= Dan Gediman =

American radio producer

Dan Gediman is an American radio producer and performing songwriter. He is the executive director of the non-profit organization Reckoning, Inc., whose mission is to examine the legacy of slavery in America, especially in Kentucky. Among their projects are the public radio and podcast series The Reckoning: Facing the Legacy of Slavery in America and The Copperhead Conspiracy: A Forgotten Tale of Treason and Insurrection'.
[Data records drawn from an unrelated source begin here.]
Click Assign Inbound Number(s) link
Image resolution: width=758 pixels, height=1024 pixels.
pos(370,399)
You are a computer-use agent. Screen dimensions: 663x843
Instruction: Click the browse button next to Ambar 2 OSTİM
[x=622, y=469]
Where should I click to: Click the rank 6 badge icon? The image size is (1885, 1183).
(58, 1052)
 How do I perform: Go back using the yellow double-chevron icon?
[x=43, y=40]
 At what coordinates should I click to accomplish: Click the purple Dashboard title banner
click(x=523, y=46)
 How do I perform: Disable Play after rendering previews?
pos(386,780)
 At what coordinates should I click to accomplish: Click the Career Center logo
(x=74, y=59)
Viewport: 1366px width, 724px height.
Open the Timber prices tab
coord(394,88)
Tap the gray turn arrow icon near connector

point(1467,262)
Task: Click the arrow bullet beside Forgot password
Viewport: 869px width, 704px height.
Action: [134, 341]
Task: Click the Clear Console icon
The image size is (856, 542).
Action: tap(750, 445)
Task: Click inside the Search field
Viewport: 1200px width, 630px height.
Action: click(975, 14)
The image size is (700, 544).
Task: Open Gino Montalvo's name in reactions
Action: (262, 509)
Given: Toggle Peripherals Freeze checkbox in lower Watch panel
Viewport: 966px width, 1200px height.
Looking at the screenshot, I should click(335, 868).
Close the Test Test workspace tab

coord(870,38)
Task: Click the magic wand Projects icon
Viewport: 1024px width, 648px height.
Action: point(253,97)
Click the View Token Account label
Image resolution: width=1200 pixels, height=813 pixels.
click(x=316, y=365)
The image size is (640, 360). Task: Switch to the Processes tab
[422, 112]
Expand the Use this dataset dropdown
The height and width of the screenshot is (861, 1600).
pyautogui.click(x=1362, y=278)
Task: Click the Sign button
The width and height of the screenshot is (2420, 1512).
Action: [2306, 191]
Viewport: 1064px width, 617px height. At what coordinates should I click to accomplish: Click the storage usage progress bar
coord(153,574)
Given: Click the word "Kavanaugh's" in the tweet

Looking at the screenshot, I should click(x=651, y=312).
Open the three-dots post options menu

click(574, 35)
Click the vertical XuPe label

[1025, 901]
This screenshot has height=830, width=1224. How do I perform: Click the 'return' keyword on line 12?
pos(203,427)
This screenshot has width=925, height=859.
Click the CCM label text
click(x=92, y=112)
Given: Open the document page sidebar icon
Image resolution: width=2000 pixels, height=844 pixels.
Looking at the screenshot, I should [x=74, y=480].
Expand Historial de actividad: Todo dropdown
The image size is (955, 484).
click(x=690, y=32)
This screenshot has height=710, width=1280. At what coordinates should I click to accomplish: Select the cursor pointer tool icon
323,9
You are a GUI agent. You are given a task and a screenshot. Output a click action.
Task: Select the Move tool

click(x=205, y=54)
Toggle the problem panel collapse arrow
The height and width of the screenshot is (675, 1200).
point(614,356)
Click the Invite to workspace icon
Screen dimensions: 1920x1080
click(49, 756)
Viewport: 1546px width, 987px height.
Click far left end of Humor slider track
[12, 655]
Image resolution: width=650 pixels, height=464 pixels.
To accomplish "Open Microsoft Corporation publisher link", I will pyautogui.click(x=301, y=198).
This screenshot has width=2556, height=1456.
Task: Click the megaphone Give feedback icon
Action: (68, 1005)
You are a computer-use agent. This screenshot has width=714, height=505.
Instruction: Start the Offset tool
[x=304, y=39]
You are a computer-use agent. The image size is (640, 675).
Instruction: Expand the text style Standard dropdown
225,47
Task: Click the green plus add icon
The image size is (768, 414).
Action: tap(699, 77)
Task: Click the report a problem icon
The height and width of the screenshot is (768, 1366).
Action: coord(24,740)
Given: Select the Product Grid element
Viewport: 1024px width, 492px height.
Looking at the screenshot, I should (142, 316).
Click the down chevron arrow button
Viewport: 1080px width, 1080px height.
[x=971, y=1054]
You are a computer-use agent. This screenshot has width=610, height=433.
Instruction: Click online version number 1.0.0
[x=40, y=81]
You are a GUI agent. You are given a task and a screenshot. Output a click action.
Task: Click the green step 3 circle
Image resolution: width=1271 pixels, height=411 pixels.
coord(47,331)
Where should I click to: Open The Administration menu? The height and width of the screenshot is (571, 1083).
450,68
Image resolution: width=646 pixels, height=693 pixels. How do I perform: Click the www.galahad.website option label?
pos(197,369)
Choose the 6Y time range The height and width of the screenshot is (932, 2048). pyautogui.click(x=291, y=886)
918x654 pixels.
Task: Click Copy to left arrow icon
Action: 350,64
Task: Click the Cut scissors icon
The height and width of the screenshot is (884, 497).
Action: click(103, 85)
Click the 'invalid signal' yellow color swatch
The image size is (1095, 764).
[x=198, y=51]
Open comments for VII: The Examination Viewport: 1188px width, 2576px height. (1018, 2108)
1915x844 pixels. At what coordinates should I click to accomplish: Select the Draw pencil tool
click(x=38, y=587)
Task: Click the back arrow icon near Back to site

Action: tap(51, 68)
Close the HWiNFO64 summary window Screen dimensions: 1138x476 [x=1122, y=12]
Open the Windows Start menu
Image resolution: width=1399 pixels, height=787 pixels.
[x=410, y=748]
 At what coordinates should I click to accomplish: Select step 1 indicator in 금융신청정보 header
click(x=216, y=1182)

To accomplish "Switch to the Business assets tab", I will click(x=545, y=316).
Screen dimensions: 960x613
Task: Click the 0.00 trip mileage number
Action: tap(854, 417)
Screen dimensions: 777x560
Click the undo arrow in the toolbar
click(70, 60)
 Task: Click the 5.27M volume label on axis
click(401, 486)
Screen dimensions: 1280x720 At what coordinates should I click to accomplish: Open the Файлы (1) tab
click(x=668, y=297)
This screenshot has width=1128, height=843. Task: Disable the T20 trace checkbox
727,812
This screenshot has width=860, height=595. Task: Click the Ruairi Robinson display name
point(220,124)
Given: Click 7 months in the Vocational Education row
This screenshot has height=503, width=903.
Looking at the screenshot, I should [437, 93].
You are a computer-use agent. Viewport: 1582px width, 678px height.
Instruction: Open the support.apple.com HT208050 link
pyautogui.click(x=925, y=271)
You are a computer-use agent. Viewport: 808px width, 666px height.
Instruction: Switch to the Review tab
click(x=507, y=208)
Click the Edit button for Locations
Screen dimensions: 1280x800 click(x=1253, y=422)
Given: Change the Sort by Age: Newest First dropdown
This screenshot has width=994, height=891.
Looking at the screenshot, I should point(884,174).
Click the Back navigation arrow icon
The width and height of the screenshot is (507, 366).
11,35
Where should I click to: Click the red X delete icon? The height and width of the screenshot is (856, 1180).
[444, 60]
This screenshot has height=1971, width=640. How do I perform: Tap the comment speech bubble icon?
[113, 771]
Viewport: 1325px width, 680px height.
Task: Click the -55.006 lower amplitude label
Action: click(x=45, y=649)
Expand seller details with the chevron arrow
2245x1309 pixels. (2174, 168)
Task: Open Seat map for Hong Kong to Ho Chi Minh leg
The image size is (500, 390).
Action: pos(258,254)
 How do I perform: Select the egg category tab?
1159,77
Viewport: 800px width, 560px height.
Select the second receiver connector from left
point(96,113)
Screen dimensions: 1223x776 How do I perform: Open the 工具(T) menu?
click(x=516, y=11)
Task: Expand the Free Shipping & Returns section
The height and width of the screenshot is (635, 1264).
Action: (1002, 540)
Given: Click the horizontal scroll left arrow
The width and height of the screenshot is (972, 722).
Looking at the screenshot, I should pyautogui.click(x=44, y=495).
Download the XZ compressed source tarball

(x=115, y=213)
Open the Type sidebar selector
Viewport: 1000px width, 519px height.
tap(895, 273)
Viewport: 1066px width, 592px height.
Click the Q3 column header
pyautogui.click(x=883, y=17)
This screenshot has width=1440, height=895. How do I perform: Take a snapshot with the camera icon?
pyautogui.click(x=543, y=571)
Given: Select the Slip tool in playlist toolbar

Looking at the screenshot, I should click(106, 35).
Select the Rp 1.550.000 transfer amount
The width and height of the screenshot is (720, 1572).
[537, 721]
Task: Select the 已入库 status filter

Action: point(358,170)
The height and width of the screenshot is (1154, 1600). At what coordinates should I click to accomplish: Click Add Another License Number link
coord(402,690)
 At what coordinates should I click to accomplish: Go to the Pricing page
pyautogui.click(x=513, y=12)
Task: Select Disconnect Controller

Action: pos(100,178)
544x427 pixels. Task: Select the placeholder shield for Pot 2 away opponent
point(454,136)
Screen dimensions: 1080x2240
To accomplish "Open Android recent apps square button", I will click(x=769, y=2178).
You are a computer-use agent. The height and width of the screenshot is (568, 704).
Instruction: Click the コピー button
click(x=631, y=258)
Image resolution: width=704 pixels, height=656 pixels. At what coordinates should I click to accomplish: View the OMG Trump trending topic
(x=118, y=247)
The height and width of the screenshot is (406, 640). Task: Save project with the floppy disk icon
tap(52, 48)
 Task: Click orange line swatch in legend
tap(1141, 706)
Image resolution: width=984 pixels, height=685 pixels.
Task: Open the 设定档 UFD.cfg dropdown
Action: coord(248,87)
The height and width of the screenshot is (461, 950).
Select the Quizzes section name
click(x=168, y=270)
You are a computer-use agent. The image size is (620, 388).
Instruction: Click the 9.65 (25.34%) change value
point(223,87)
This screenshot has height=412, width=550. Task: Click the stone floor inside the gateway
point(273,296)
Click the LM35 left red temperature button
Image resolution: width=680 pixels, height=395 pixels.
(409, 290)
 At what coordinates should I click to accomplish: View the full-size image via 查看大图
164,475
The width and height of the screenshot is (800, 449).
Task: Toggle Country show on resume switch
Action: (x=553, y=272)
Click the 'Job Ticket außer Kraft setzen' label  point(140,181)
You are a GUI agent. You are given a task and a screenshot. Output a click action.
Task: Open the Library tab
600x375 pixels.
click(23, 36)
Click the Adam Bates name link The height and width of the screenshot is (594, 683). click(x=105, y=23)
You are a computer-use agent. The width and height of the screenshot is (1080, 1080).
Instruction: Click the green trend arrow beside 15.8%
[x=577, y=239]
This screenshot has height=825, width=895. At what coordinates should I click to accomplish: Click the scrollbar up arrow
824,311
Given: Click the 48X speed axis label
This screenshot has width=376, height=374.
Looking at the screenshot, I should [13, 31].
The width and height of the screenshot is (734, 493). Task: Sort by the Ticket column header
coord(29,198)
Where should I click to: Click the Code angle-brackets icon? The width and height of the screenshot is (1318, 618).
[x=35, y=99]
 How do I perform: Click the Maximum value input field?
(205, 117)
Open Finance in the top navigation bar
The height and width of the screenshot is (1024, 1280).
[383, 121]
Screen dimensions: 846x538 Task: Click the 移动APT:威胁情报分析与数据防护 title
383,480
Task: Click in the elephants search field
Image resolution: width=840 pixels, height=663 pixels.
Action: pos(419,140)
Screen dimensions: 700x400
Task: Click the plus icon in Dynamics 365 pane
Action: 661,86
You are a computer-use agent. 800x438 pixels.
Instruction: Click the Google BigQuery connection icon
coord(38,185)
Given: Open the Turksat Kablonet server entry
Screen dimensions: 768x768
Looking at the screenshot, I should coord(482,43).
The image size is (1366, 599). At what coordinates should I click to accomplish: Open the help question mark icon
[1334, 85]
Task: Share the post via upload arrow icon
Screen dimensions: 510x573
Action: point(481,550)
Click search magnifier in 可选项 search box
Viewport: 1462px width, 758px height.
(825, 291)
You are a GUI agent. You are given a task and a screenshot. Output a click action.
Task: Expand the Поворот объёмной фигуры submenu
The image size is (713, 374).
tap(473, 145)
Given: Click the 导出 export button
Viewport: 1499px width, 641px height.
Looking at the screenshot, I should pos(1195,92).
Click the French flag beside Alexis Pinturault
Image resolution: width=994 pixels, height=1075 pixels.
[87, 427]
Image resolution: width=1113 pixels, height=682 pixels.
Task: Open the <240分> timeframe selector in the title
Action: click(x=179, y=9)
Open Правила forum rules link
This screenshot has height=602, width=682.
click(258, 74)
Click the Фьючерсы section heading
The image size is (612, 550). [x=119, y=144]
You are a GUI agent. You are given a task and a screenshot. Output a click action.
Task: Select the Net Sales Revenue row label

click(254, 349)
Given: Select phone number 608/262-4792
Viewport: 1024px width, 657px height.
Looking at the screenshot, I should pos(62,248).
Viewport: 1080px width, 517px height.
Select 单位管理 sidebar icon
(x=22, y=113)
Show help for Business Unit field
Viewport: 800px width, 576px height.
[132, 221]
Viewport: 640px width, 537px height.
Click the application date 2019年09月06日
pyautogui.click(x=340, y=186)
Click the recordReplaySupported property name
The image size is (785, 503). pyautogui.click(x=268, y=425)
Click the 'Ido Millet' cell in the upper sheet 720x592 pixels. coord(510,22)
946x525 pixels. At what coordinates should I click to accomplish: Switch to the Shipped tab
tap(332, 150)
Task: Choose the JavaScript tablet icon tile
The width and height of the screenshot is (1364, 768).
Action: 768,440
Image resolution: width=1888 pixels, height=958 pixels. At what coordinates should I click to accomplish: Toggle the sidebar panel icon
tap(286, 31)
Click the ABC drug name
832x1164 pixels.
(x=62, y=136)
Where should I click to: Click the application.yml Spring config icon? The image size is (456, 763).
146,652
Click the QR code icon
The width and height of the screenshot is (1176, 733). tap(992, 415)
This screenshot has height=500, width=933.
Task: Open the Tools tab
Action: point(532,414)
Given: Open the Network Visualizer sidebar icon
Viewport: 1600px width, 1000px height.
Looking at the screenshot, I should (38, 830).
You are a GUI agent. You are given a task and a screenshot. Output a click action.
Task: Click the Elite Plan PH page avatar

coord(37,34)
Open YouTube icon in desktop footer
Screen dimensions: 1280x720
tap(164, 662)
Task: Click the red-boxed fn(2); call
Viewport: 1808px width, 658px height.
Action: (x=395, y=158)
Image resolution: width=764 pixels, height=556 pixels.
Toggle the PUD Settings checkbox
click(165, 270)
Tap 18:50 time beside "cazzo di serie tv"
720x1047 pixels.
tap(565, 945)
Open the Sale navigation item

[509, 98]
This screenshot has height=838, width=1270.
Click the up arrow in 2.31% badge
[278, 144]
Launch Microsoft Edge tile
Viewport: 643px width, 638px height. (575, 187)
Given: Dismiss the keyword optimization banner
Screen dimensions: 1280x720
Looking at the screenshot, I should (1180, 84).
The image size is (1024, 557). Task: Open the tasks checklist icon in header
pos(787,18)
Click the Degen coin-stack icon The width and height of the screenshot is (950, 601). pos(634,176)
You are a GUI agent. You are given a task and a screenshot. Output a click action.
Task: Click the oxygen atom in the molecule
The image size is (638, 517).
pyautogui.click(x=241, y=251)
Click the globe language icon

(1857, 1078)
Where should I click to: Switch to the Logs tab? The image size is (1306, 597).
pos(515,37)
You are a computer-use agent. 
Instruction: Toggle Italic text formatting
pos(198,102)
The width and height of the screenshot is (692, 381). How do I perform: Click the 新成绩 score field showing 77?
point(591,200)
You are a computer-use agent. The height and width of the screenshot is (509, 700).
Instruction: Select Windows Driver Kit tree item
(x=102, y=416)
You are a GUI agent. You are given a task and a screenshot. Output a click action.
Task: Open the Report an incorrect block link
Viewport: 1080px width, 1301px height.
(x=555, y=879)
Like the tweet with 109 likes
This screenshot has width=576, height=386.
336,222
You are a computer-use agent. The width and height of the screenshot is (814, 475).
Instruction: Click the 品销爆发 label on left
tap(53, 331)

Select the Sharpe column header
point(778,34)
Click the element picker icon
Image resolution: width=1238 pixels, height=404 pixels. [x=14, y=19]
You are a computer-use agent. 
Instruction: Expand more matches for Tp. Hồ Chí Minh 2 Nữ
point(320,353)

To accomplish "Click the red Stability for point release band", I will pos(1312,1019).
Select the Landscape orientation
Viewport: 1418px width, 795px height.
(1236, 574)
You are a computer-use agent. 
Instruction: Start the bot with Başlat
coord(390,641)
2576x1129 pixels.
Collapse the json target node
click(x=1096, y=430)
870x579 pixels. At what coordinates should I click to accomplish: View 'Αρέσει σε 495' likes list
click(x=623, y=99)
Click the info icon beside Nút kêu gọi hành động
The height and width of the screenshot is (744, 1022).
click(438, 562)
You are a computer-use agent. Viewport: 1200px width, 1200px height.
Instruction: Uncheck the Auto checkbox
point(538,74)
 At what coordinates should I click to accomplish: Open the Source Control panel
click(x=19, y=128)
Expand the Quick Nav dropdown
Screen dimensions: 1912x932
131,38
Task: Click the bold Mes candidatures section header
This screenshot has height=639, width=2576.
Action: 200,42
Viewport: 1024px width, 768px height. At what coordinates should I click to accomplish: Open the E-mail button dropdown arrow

He was the executive producer of the public radio series This I Believe and co-editor, with Jay Allison, of the books This I Believe and This I Believe II: The Personal Philosophies of Remarkable Men and Women. He is also the co-editor, with John Gregory and Mary Jo Gediman, of the books This I Believe: On Love, This I Believe: On Fatherhood, This I Believe: On Motherhood, and This I Believe: Life Lessons, as well as Edward R. Murrow's This I Believe, This I Believe: Kentucky, and This I Believe: Philadelphia. He has also edited a new edition of Will Thomas's memoir The Seeking.

Gediman's public radio work has also been featured on programs such as This American Life, All Things Considered, Morning Edition, and Jazz Profiles. His public radio specials include Little Secrets: Child Sexual Abuse in America, and Breaking the Cycle: How Do We Stop Child Abuse with Jay Allison. Gediman co-produced the DuPont-Columbia Award-winning 50 Years After 14 August, a reflection on the end of World War II, with legendary radio playwright Norman Corwin and Mary Beth Kirchner. In 2017, he produced for Audible Originals the documentary series The Home Front: Life in America During World War Two, narrated by Martin Sheen.

As a musician, Gediman has performed as a solo artist and in several bands, including Process Blue, The Visionaries, Victoria's Secret, Something Big, and Dan Gediman and the Mindreels. He has released five albums: Process Blue; 14 Songs, No Waiting; Out of the Darkness; I'm Trying; and I Began to Fall.